The technician providing routine inspections for Soprema, Kevin McWhorter, was similarly pleased. He is very familiar with Murton’s work, and he complimented Terry Marshall’s dedication to all manners of details from safety to jobsite order to installation technique. McWhorter covers all of Georgia and part of South Carolina for Soprema.
Don Trammell III, with the construction manager for the project, McDonough Bolyard Peck, Inc., spoke of this project in glowing terms. Trammell was so impressed with this project he is considering a nomination to the “Project of the Year” award that is given by the Construction Management Association of America (CMAA). CMAA is North America’s only organization dedicated exclusively to the interests of professional Construction and Program Management.

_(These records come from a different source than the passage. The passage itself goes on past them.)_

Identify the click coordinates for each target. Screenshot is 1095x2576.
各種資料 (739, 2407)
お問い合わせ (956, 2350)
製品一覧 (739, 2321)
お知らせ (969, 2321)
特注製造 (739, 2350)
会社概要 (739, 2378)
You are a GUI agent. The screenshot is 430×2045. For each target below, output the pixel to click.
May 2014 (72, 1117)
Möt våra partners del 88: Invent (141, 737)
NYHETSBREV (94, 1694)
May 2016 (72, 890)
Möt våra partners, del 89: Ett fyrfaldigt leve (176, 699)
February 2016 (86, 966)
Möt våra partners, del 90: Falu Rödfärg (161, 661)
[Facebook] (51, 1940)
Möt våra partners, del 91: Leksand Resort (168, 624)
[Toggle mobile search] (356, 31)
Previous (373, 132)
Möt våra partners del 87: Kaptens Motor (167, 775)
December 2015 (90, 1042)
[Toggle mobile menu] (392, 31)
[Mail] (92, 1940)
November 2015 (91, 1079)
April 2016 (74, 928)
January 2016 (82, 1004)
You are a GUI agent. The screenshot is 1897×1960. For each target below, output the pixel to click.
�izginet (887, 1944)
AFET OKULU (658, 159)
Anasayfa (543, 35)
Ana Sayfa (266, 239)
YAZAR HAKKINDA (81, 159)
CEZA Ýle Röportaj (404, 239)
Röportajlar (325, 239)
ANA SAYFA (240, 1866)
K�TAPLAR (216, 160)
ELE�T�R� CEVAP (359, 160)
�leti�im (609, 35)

The definition of success for any retrofit roofing project is one where the roofing contractor gets paid and walks away with happy customers who are so happy they are willing to tell others about the experience. Ed Murton and his team are justifiably proud of their work on the Strom Thurmond Federal Building. When you add up the construction manager, the general contractor, the roofing system manufacturer, the owner’s representatives, and the building’s occupants as happy customers, that is a truly outstanding feat.